-- BEGIN --
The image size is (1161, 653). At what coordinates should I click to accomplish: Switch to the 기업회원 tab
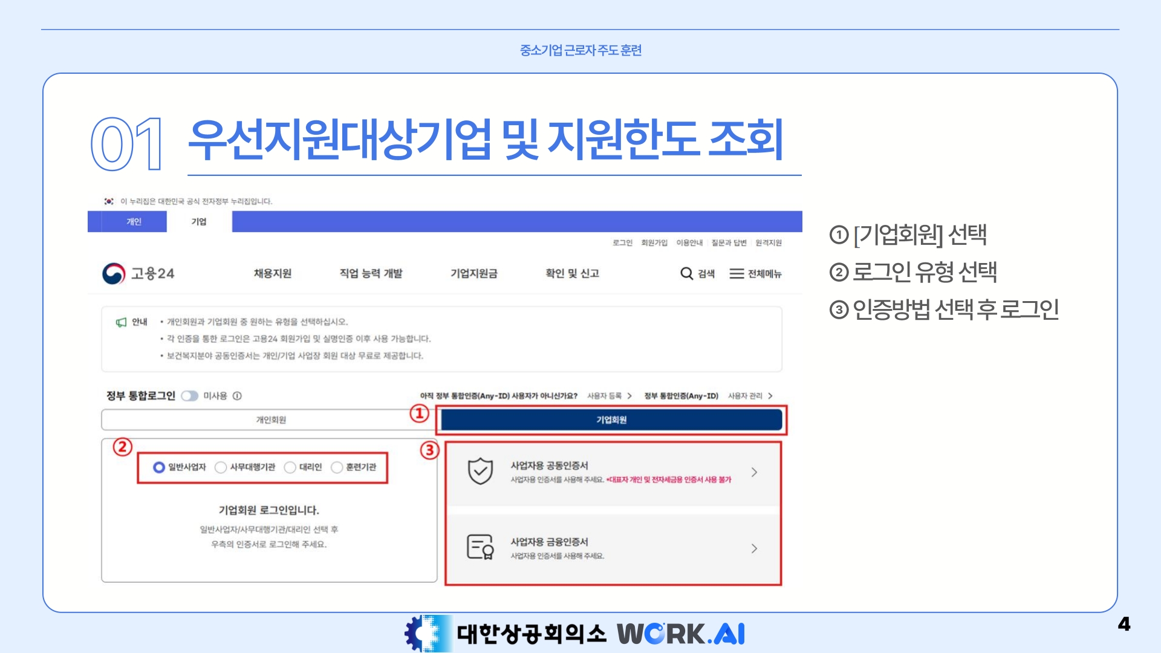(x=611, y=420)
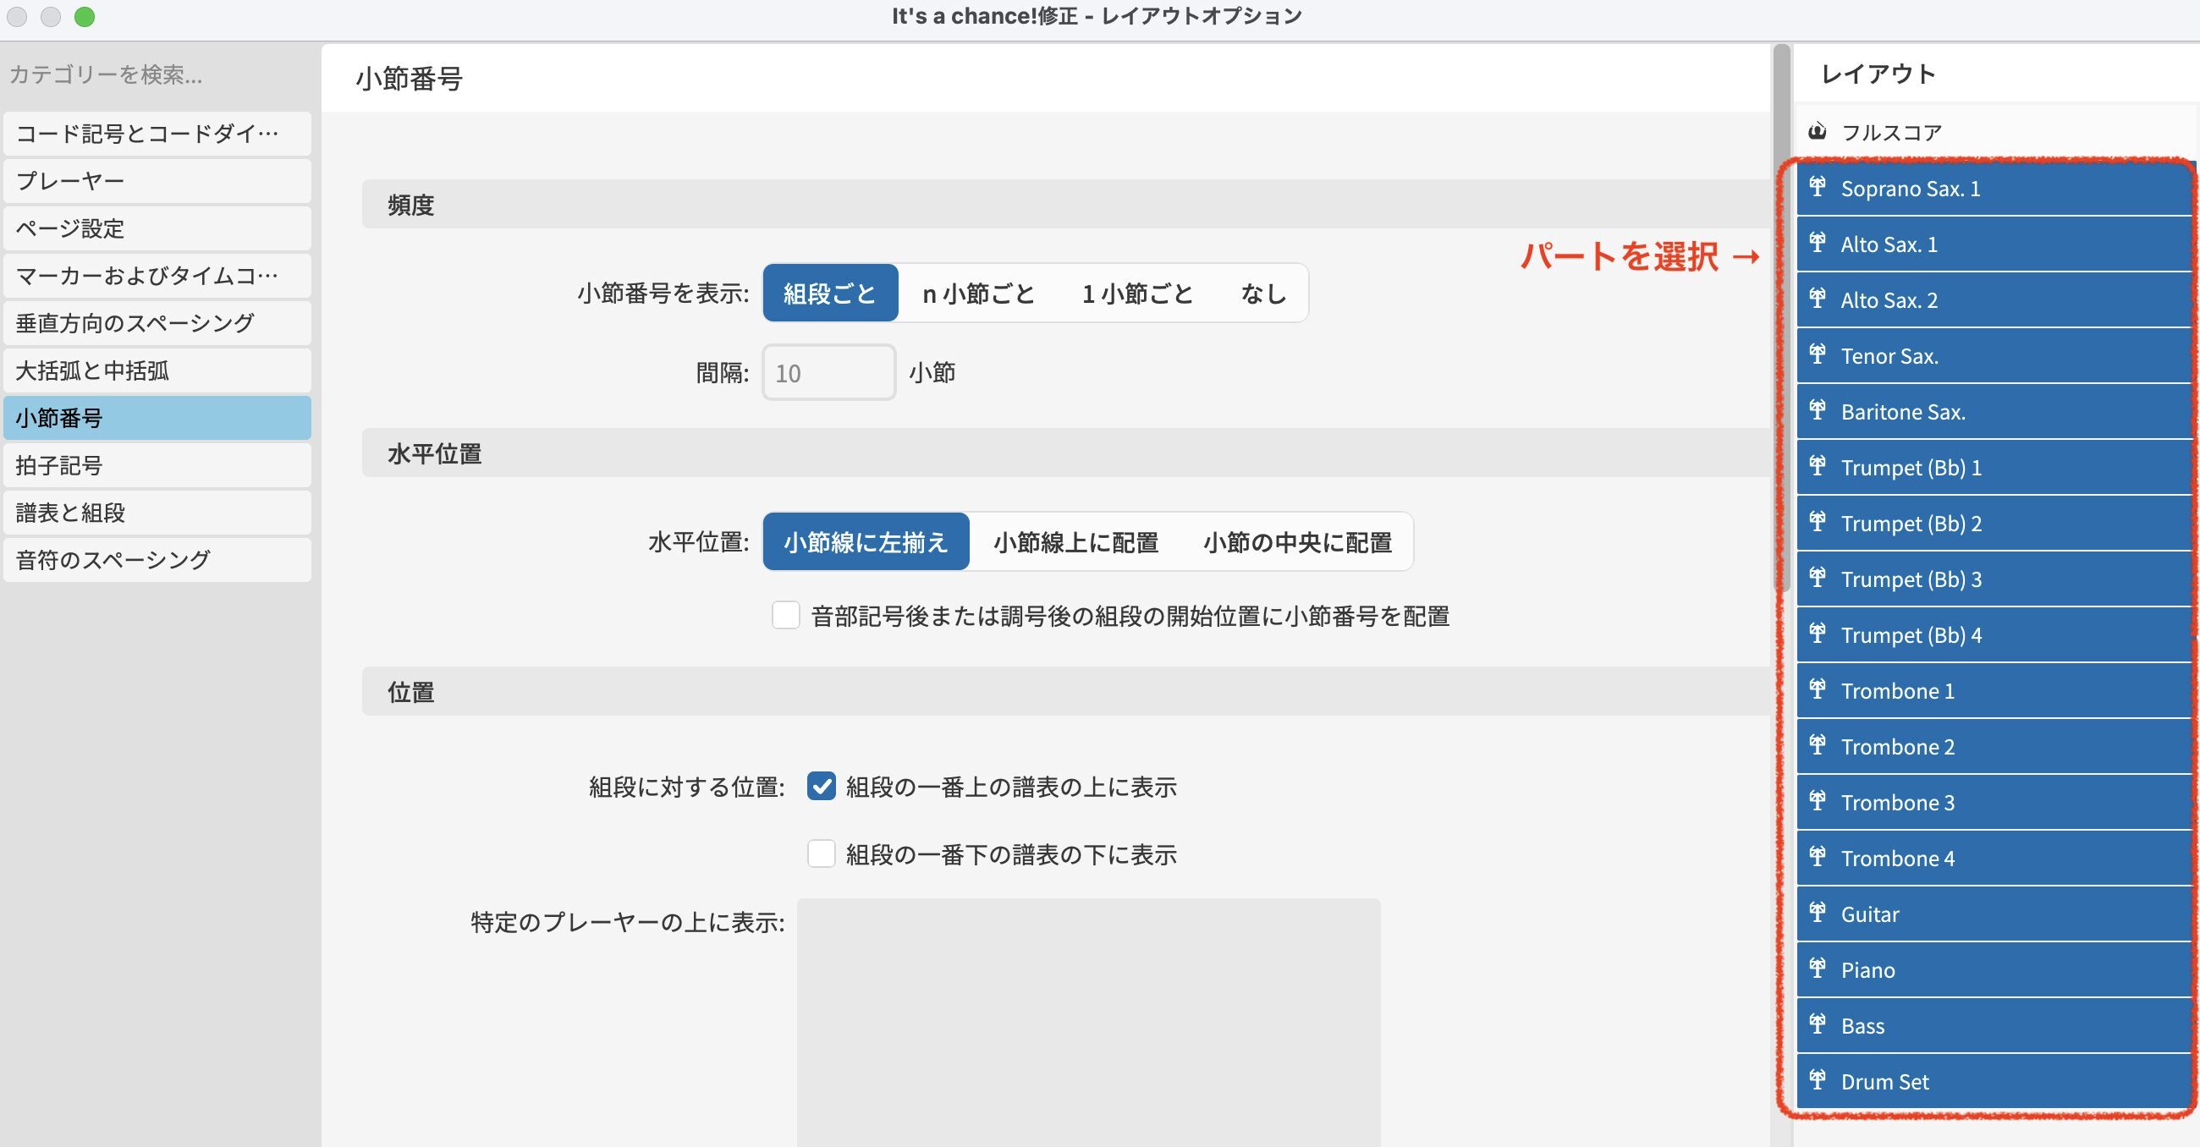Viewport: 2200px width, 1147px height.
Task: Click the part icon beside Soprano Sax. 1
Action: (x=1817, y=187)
-- END --
-- BEGIN --
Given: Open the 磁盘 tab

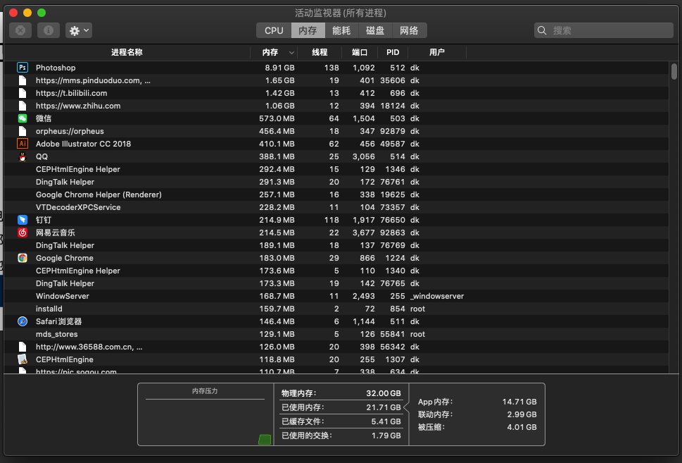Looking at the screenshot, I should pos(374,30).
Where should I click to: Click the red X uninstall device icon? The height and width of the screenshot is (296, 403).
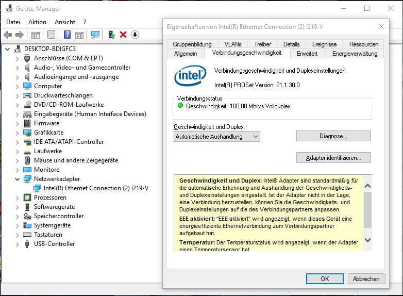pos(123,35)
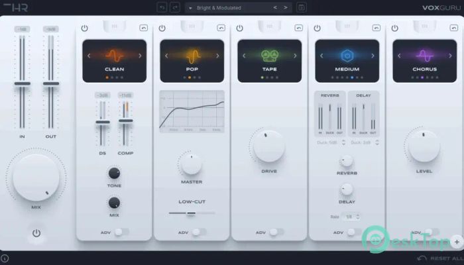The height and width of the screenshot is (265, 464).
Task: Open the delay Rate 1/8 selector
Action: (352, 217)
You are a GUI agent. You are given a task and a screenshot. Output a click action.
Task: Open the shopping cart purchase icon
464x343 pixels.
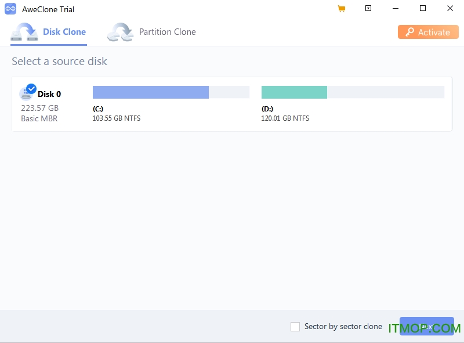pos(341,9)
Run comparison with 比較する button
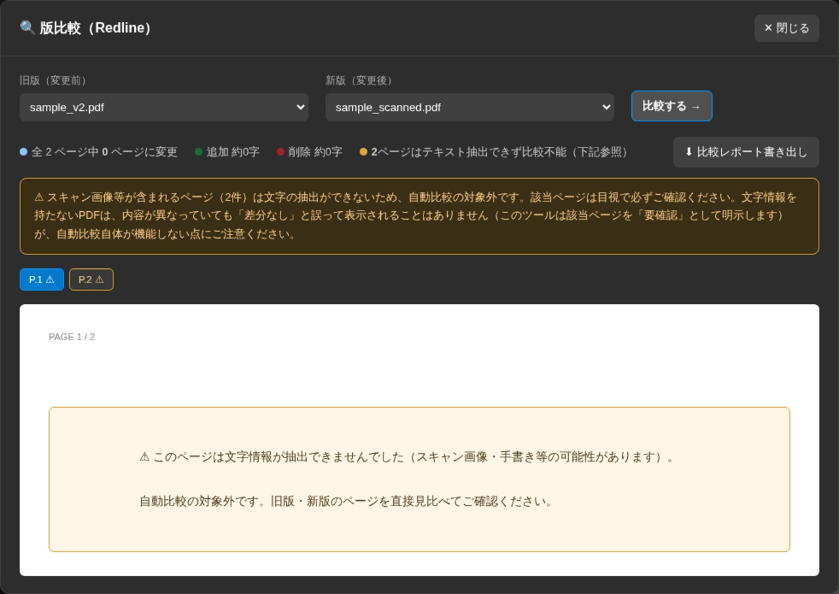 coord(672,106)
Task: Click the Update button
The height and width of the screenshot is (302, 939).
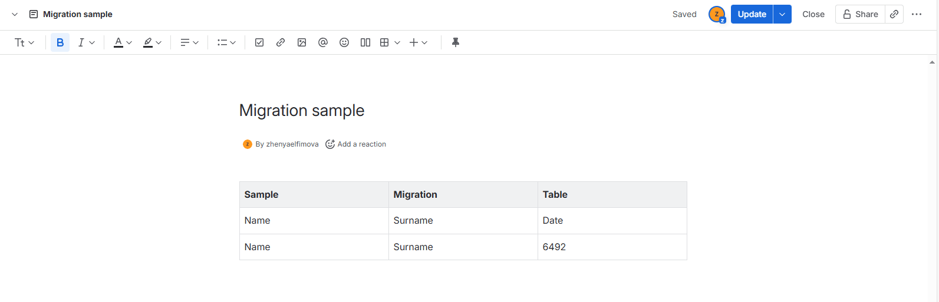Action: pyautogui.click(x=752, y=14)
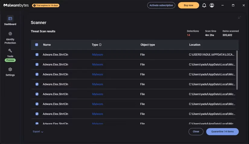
-- END --
-- BEGIN --
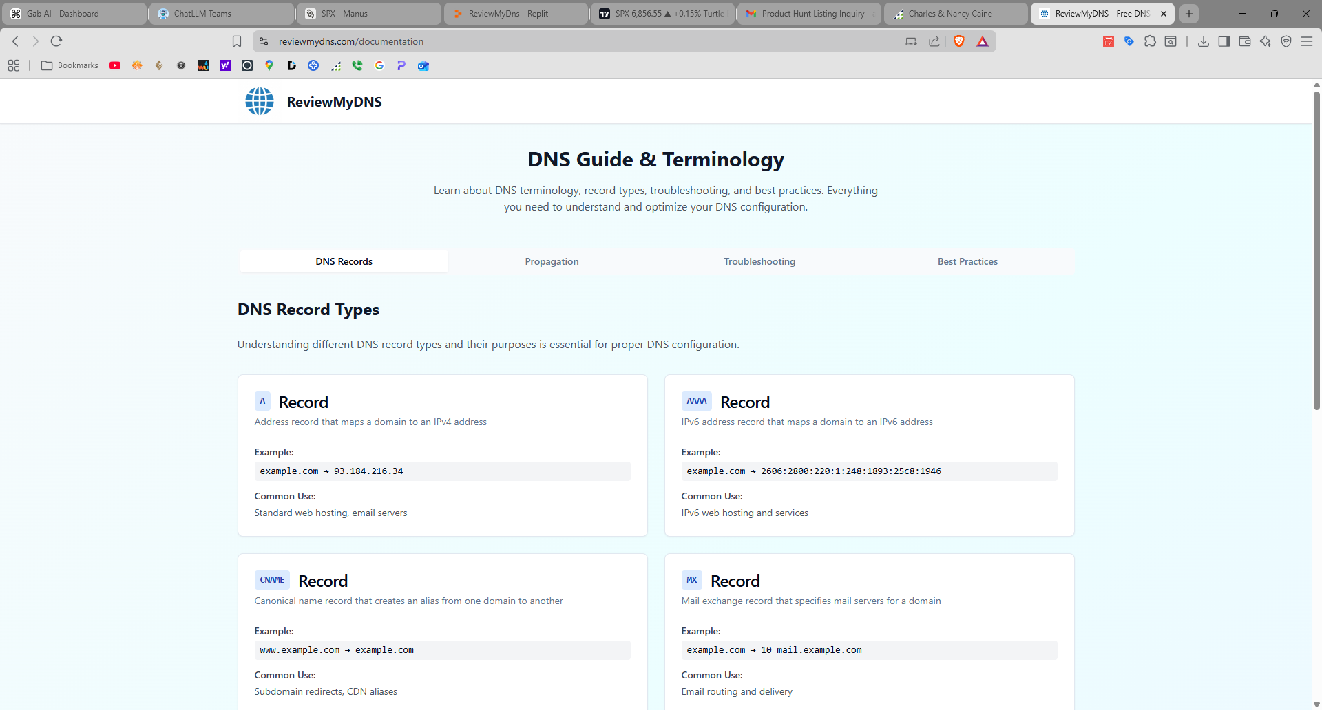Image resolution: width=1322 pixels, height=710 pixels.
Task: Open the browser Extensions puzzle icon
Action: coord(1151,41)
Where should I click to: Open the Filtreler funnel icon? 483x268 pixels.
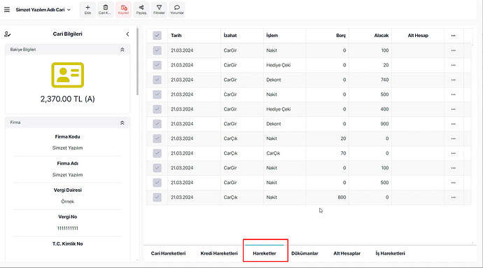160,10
-- END --
List each line of the listing above that contains the word "button", treating uppercase and lowercase letters as different.

**Solution for this exercise:**
Run comparison with 比較する button
Task: Click the Update button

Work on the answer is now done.